In the local telemetry, sessions with source compaction lifecycle events accounted for 12,658 observed digest turns and 2,651 structured interventions. Sessions without source compaction lifecycle events accounted for 1,343 observed digest turns and 323 structured interventions.
That does not prove a specific compaction caused a specific intervention. But it matches the real shape of the problem: the longer and more compressed the work gets, the more valuable a separate supervisory memory becomes.
Design Lessons
The pattern is bigger than Buffaly.
Do not ask one context window to be executor, planner, historian, validator, and conscience all at once.
Let the worker move quickly when quick action is enough. Put the slower check at the completed-turn boundary, where the system can compare action against durable memory.
Keep the watcher bounded. Give it plans, notes, artifacts, session history, tool traces, and ontology. Do not give it the same powers as the worker unless you want a second executor.
And make silence part of the contract. A watcher that talks constantly becomes noise. A useful watcher speaks only when the next action needs to change.
Conclusion
Level 2 has turned out to be one of the highest-leverage pieces I have built.
The extra token cost is low because it only sees compact turn digests and does not do the heavy tool-using work itself. The payoff is large. It catches drift, forgotten check-ins, unverified assumptions, stale plans, wrong targets, and premature stops before they become expensive mistakes.

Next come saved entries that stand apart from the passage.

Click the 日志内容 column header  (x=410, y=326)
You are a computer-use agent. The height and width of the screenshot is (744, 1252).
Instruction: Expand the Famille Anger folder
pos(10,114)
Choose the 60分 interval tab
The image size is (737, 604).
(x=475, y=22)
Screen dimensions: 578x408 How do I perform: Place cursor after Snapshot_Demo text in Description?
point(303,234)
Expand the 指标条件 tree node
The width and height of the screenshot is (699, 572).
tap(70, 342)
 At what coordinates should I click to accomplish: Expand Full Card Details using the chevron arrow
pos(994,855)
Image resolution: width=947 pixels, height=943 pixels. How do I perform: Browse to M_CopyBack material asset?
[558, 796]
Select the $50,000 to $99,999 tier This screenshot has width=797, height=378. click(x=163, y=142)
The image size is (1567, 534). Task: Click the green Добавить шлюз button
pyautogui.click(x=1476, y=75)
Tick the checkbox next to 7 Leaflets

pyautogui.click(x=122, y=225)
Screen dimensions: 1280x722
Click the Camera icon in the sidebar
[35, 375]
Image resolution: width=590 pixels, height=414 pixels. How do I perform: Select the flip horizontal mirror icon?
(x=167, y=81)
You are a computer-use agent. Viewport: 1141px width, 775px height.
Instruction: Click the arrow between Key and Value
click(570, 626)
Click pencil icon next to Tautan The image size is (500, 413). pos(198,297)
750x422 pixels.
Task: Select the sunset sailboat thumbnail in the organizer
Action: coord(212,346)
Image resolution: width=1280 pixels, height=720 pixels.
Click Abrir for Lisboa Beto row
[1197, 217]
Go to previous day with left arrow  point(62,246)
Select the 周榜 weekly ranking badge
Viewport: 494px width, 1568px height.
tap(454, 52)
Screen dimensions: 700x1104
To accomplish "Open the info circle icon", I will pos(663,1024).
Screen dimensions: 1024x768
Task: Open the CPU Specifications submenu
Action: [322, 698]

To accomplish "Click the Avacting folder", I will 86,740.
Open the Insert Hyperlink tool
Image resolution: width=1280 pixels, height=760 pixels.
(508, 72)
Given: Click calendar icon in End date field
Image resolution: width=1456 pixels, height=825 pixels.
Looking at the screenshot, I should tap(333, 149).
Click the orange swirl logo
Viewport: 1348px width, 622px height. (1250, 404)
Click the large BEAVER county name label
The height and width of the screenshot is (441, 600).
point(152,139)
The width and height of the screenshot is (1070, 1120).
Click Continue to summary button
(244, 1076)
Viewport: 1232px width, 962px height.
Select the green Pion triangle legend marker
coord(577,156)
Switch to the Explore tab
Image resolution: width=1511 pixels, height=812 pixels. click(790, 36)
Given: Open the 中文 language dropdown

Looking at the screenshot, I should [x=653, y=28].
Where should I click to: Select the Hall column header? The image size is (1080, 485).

As an aside, I used to run Level 2 on a smaller, faster reasoning model. Once I saw how minimal the actual token usage was, I switched it to a top-tier reasoning model. The quality jump was immediate and worth every token. It now catches subtler issues and gives sharper, better-calibrated guidance.
I have also been iterating on how much semantic and ontology awareness belongs inside the watcher itself. My current view is that Level 2 should focus on plan governance, entity resolution, and action-path supervision, while automatic ontology updates and online learning should run as separate processes at different timescales. That is a bigger topic for another post.
In the end, giving the agent this kind of operational conscience has not made it slower or more bureaucratic. It has made it dramatically more reliable at staying on task when the work gets long, messy, and ambiguous.
That single change has shifted the system from usually impressive to quietly trustworthy.